This seems to me the wrong way to look at it. There is no such thing as “learning-theoretic agents”. There are agents with good learning-theoretic properties. If there is a property that you can prove in learning-theory to be impossible then no agent can have this property. Once again, I am not ruling out this entire line of thought, but I am arguing for looking for desiderata that can formalize it, instead of using it to justify ad hoc algorithms (e.g. algorithms that use logic.)
But, you have to set an agent with a training sequence, otherwise how does it ever figure out the rules of chess? I definitely agree that in some situations computational complexity is the bottleneck rather the sample complexity. My point was different: if you don’t add the context of a training sequences, you might end up with philosophical questions that are either poor starting points or don’t make sense at all.
I talked a lot about desiderata in both part (1) and part (2)! Granted, I think about these things somewhat differently than you. And I did not get very concrete with desiderata.
Part (1a) was something like “here are some things which seem like real phenomena when you look at intelligence, and how they relate to learning-theoretic criteria when we formalize them” (ie, regret bounds on reward vs regret bounds on predictive accuracy). Part (1b) was like “here are some other things which seem to me like real phenomena relating to intelligence, which a formal theory of intelligence should not miss out on, and which seem real fol very similar reasons to the more-commonly-discussed stuff from section 1a”.

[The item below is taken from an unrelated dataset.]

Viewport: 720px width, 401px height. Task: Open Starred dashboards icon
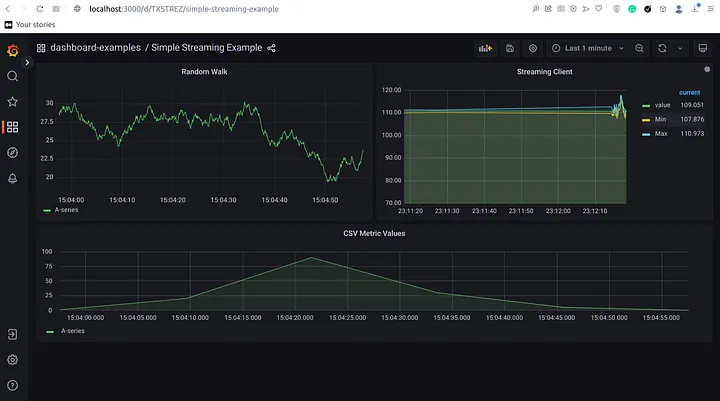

Really, though, I think in terms of the stuff in (2) much more than the stuff in (1). I’m not usually thinking: “It sure seems like real agents reason using logic. How can we capture that formally in our rationality criteria?” Rather, I’m usually thinking things like: “If agents know a good amount about each other due to access to source code or other such means, then a single-shot game has the character of iterated game theory. How can we capture that in our rationality criteria?”
Perhaps one difference is that I keep talking about modeling something with regret bounds, whereas you are talking about achieving regret bounds. IE, maybe you more know what notion of regret you want to minimize, and are going after algorithms which help you minimize it; and I am more uncertain about what notion of regret is relevant, and am looking for formulations of regret which model what I am interested in.
I see what you mean about not fitting the model-based/model-free dichotomy the way I set it up. In terms of the argument I try to make in the post, I’m drawing an analogy between prediction and logic. So I’m saying that (if we think of both prediction and logic as “proxies” in the way I describe) it is plausible that formal connections to prediction have analogs in formal connections to logic, because both seem to play a similar role in connection to doing well in terms of action utility.
Are you referring to results which require realizability here? (I know it can make sense to get a regret bound in terms of the prior probability w/o assuming that one of the things in the prior has the best asymptotic loss, but, it is common to need such an assumption)
Part of what I’m saying in the second part of the original post is that I find that I have to introduce logic a priori to discuss certain kinds of regret I think about, similarly to how here you are forced to introduce “model” a priori for certain kinds of regret. (I suspect I didn’t explain this very well because I thought my motivations were clear but underestimated the inferential gap.)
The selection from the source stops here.